Partituralis

The Tambourine

Il tamburello — the little drum.

A wooden hoop, a stretched skin, and a dozen pairs of small metal discs — and out of so little, the orchestra’s most vivid image of the south. The tambourine carries street and procession into the hall, and lets neither be forgotten.

A pencil drawing of a tambourine, viewed at an angle, with paired jingles set into the wooden hoop.

A shallow wooden hoop, a single head, and pairs of jingles — sonagli — set in slots around the rim.

The tambourine is the simplest of the orchestra’s drums and, by some distance, the noisiest. A shallow hoop of wood, a single skin stretched across one face, and pairs of small metal discs — the sonagli, or jingles — set in slots around the rim, free to rattle against each other at the slightest disturbance: that is the whole instrument. From it comes a sound at once dry and silvery, half drum and half jingled metal, unmistakable in any orchestra.

It is, like the triangle, an instrument of association. The tambourine never quite leaves behind the street, the procession, the festa. Berlioz brings it on for a Roman saltarello; Bizet for the bullring; Rimsky-Korsakov and Tchaikovsky for the dances of Spain and Italy. To write the tambourine is, almost always, to write a place — and the listener is, almost always, told where.

Mechanism

The frame is a low circular hoop, traditionally of beech or maple, some ten inches across and an inch or two deep. Slots are cut into the hoop in pairs, and through each slot a small wire pin carries two thin metal discs — the jingles — left loose enough to rattle when the instrument is moved. A single head of skin or plastic is stretched across one face; the other is open. The whole assembly weighs little more than a paperback.

Almost everything the player needs is gathered in a single hand. Held aloft, the tambourine is shaken; struck on the head with the free hand, knee, or fist, it sounds the drum and the jingles at once; touched at the rim with a dampened thumb, it produces the celebrated thumb roll — a long, sustained jingled tremolo of considerable difficulty. Each of these techniques is, in practice, a different instrument.

Voice and Character

The tambourine’s sound is bright and metallic, sustained where most drums are not. The jingles ring on after the head has spoken, and that decay — short but clearly there — gives the instrument its character. It cuts through any tutti without effort, and it struggles to be quiet. Mark it pianissimo at one’s peril; the jingles will speak whether one wishes them to or not.

Its inheritance is southern, and old. The instrument has been with Mediterranean dance for, by some accounts, three thousand years; the orchestra has had it for two hundred. The shorter time has not outweighed the longer. A tambourine in an orchestral score still carries, however lightly, the smell of summer dust and the sound of a tarantella heard from a distance.

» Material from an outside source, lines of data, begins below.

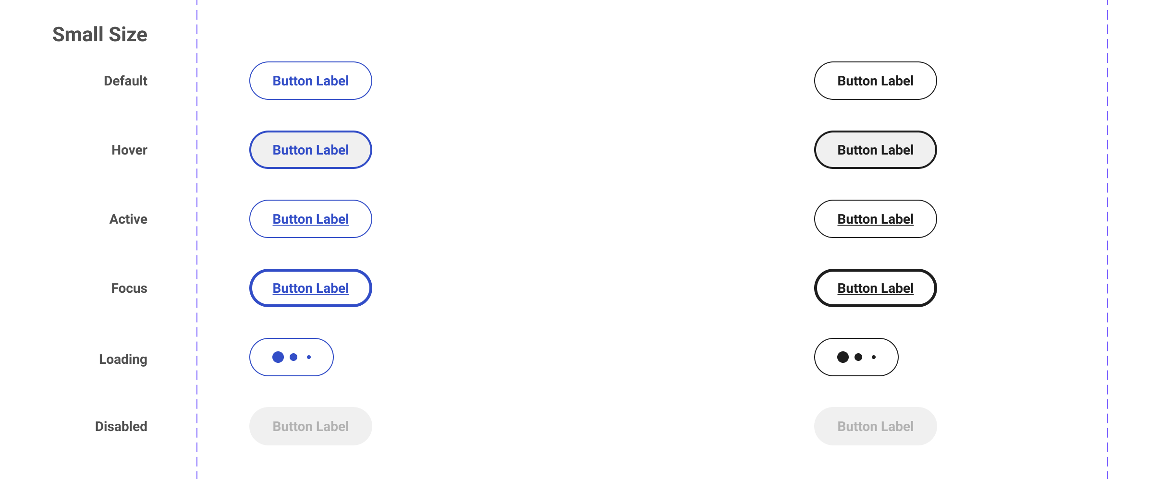The width and height of the screenshot is (1160, 479).
Task: Click the Hover row label
Action: point(129,150)
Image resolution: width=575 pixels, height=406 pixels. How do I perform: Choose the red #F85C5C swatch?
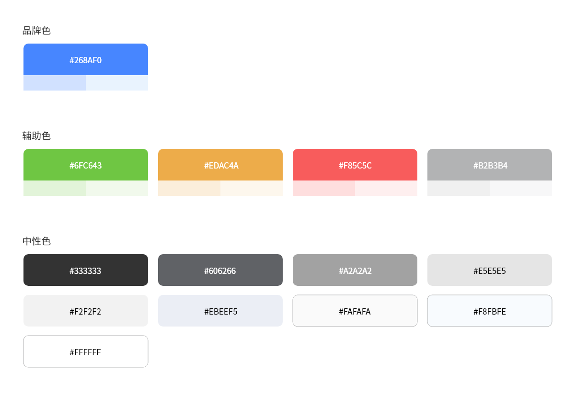pos(355,165)
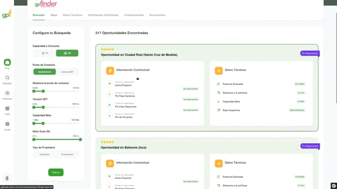Screen dimensions: 337x189
Task: Open the Inicio home icon in sidebar
Action: (x=7, y=62)
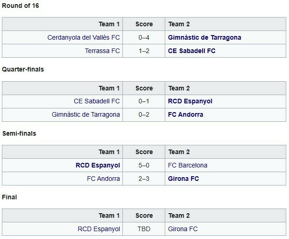Viewport: 289px width, 239px height.
Task: Open FC Barcelona team link
Action: (x=188, y=165)
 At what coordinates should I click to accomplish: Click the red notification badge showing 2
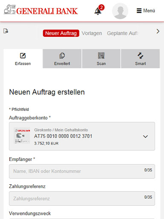click(x=101, y=7)
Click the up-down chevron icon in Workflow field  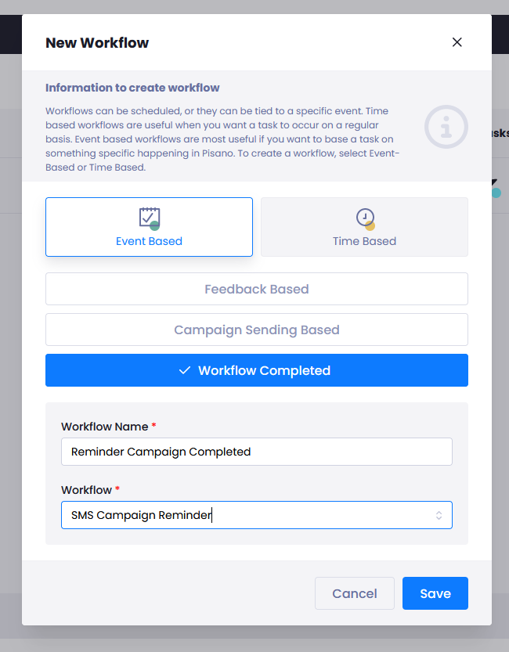[x=439, y=515]
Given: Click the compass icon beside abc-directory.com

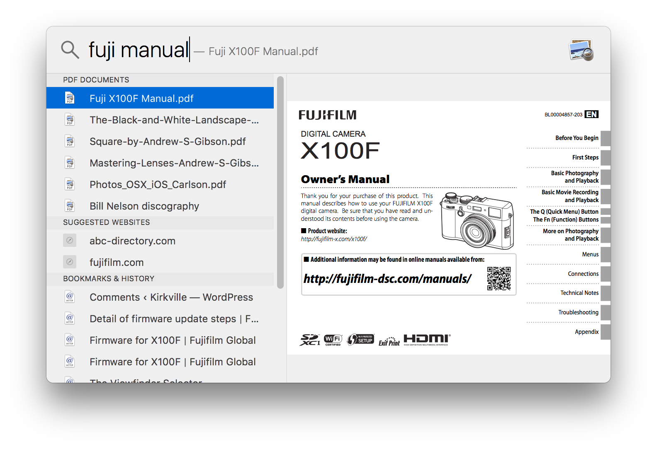Looking at the screenshot, I should [x=70, y=241].
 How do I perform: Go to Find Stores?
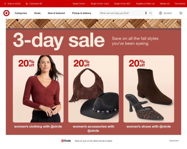180,4
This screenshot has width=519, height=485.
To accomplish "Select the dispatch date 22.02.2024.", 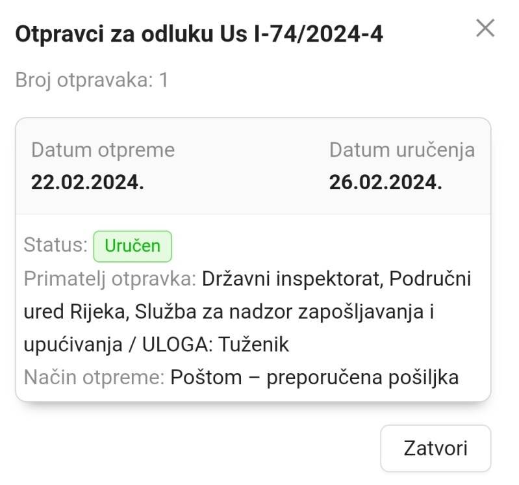I will tap(87, 183).
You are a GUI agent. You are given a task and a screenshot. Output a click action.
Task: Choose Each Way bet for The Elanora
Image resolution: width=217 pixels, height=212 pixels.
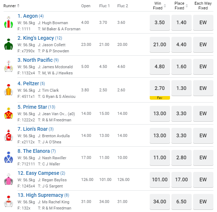tap(203, 157)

“An instrument of southern origin, useful chiefly to colour those dances which take their name and their gait from the south.”

— paraphrased from Berlioz, Treatise on Instrumentation

Write the tambourine sparingly, and write it for what it is: a small, vivid, faintly disreputable thing, with a longer memory than the orchestra around it. Used well, no other instrument can do what it does in so few bars.